Work task: Read the data, and whenever a line holds the word "title", report that line.
═══ Records supplied
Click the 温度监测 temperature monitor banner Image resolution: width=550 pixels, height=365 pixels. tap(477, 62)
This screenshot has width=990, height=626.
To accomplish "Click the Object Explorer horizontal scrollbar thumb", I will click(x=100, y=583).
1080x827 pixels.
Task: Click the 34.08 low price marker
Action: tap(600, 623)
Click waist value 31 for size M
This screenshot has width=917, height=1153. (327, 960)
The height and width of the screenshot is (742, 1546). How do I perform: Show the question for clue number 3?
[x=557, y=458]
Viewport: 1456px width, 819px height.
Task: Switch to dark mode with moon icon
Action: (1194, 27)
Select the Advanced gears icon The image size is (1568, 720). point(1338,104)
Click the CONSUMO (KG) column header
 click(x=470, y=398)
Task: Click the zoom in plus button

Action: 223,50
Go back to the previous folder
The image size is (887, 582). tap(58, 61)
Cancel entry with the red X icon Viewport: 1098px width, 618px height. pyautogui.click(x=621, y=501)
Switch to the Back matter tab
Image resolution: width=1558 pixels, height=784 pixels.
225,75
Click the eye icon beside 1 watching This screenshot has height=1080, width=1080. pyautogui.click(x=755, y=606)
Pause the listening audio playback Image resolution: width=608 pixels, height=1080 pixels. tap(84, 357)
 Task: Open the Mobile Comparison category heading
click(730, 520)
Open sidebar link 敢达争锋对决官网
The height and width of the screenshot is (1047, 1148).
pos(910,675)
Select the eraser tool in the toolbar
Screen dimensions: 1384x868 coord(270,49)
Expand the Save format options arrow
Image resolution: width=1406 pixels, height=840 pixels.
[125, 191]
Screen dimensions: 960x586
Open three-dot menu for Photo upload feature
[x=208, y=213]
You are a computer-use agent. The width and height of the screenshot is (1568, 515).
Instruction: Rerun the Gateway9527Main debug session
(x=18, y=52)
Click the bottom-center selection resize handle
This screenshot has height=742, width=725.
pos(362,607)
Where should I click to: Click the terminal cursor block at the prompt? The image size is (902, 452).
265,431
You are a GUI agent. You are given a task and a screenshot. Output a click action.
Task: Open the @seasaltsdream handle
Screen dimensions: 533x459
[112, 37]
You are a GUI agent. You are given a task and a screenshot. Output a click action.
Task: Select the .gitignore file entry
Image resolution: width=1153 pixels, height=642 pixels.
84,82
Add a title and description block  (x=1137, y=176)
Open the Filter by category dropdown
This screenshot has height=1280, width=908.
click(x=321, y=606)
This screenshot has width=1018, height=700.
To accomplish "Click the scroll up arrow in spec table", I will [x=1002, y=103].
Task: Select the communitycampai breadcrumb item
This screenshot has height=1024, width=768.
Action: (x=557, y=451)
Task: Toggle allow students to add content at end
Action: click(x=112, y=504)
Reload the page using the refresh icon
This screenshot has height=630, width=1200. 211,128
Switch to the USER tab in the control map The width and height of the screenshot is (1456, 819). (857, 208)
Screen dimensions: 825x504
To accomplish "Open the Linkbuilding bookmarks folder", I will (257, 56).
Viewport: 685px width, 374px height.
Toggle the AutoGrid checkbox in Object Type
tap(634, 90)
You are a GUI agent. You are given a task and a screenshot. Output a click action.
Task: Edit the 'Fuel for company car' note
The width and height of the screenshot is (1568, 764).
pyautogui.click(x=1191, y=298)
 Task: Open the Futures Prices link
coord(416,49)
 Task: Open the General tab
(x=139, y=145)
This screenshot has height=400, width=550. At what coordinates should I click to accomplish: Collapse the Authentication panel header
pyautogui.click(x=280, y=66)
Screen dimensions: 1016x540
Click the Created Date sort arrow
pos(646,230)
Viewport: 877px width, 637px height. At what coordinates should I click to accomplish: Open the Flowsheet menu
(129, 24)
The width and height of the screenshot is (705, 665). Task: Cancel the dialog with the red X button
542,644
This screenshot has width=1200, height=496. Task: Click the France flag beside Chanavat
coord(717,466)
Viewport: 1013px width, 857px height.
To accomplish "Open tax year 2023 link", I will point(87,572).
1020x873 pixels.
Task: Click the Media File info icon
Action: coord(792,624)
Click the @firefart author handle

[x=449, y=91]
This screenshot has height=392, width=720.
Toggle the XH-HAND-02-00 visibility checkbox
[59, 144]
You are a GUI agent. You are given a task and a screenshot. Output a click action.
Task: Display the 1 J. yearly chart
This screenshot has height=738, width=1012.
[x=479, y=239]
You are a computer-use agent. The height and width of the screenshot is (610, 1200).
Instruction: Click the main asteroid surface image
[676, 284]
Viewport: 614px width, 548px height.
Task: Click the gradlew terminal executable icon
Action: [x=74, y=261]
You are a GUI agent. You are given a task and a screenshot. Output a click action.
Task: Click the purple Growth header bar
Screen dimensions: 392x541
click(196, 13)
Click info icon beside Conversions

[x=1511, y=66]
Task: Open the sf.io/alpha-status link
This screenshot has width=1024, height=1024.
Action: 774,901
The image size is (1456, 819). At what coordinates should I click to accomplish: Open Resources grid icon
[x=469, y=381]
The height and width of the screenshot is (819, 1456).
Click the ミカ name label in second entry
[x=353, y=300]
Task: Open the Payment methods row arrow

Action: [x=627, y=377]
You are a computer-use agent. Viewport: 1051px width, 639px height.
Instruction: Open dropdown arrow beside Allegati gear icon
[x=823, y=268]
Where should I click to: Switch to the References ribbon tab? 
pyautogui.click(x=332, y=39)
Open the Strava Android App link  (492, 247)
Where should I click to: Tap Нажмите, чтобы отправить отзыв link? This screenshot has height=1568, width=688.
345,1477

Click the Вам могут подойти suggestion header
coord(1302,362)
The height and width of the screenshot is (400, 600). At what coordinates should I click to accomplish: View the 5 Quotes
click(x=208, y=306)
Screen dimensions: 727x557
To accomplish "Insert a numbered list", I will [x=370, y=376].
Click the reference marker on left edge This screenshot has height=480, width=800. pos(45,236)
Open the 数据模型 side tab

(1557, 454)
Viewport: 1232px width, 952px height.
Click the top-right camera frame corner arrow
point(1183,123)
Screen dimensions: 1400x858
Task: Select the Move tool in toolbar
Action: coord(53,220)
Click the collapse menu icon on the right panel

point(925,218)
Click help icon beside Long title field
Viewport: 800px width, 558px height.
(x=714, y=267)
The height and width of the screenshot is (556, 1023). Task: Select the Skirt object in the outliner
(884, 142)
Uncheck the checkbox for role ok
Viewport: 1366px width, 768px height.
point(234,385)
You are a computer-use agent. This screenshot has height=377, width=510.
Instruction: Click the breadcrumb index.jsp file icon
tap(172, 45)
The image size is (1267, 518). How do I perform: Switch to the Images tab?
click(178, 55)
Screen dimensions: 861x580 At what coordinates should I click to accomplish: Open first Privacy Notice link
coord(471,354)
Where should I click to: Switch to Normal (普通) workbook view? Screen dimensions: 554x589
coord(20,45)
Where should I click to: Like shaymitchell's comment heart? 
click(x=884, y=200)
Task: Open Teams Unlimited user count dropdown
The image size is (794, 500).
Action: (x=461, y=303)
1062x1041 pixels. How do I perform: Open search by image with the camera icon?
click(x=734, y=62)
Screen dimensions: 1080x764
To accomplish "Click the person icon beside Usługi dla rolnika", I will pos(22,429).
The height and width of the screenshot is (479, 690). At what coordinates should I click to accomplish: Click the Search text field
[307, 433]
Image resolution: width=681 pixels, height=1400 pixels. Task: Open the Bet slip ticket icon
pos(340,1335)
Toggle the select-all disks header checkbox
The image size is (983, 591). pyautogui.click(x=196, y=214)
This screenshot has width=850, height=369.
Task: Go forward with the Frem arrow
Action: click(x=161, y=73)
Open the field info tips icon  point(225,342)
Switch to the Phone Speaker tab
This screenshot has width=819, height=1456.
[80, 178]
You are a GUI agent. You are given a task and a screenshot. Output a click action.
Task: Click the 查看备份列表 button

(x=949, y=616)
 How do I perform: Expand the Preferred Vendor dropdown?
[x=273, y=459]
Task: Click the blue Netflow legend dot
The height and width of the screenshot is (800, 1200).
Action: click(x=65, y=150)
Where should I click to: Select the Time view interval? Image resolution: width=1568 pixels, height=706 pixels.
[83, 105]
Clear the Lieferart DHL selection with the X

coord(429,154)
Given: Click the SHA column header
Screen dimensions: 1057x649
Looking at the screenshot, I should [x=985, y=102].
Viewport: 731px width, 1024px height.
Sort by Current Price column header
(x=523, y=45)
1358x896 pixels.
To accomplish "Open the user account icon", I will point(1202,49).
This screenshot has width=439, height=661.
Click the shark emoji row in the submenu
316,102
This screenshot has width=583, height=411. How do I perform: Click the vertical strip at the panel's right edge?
══════
Solution:
Add a title and description block  (x=1137, y=176)
Click help icon beside Long title field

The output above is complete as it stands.